> The problem:
Copy each line of the data beneath in which the word "resolution" appears.

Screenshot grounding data
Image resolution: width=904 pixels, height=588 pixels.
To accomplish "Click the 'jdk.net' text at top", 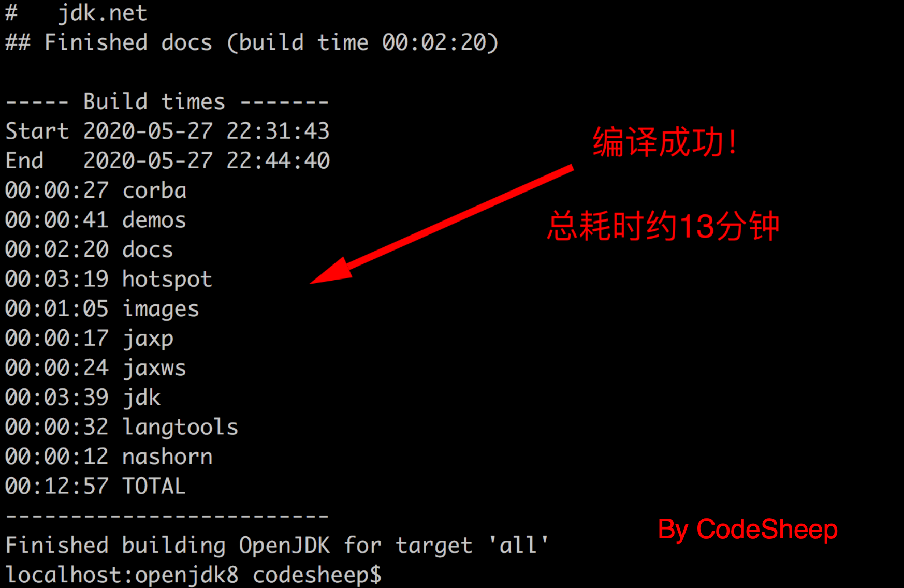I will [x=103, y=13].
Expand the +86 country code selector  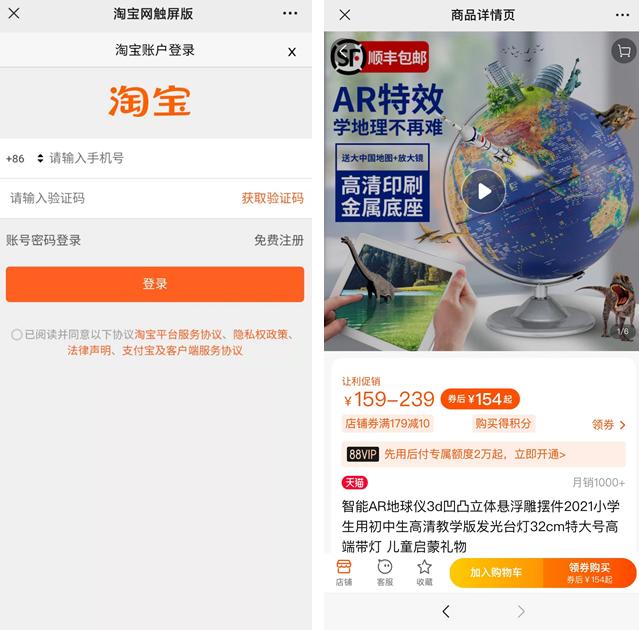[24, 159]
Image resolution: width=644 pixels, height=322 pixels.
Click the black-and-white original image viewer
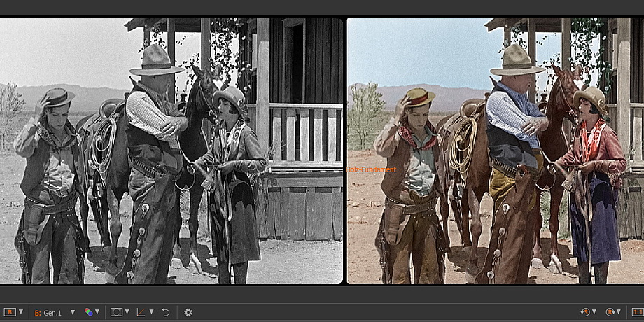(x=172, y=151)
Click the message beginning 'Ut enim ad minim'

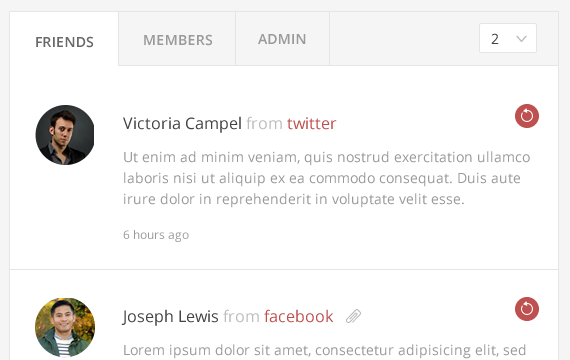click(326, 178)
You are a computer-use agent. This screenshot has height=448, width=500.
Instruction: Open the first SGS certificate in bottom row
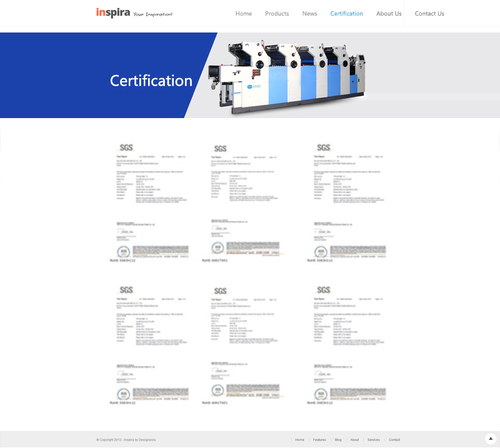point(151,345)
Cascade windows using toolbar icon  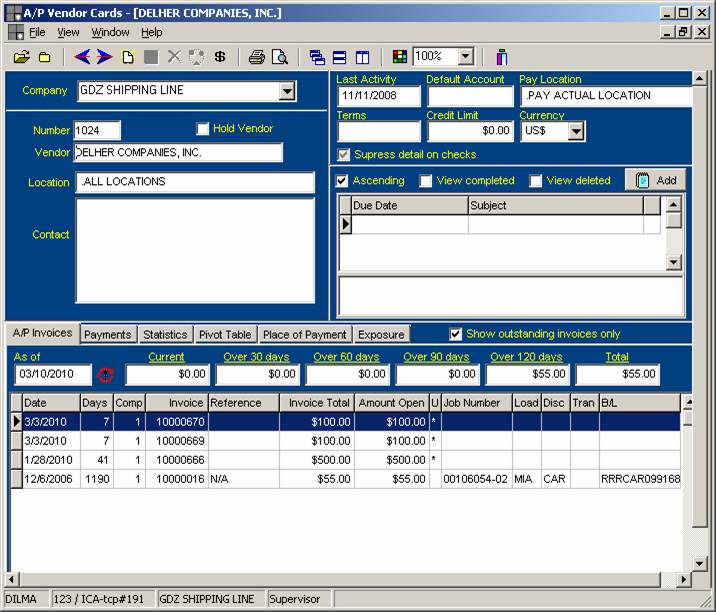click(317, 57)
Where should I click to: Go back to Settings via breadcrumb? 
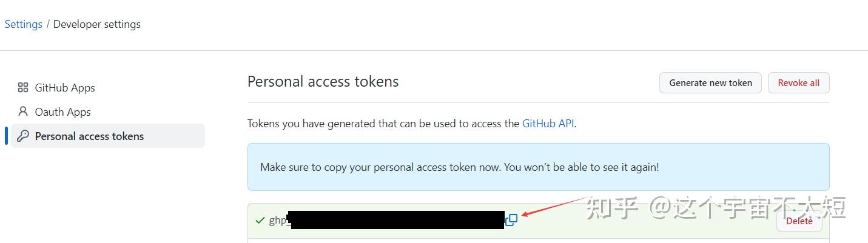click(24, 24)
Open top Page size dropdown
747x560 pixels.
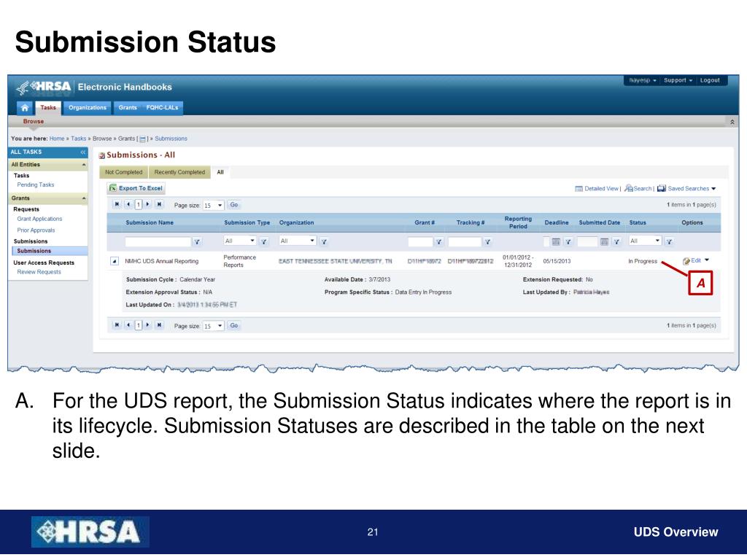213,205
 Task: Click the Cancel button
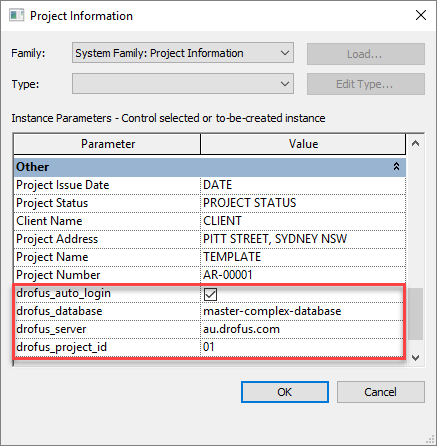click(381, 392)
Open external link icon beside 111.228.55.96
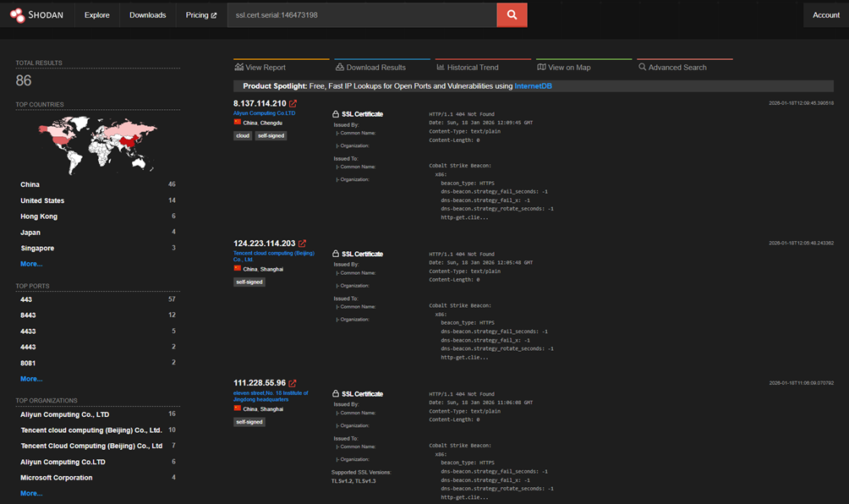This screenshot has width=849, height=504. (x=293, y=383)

> Your solution:
Image resolution: width=904 pixels, height=588 pixels.
Image resolution: width=644 pixels, height=322 pixels.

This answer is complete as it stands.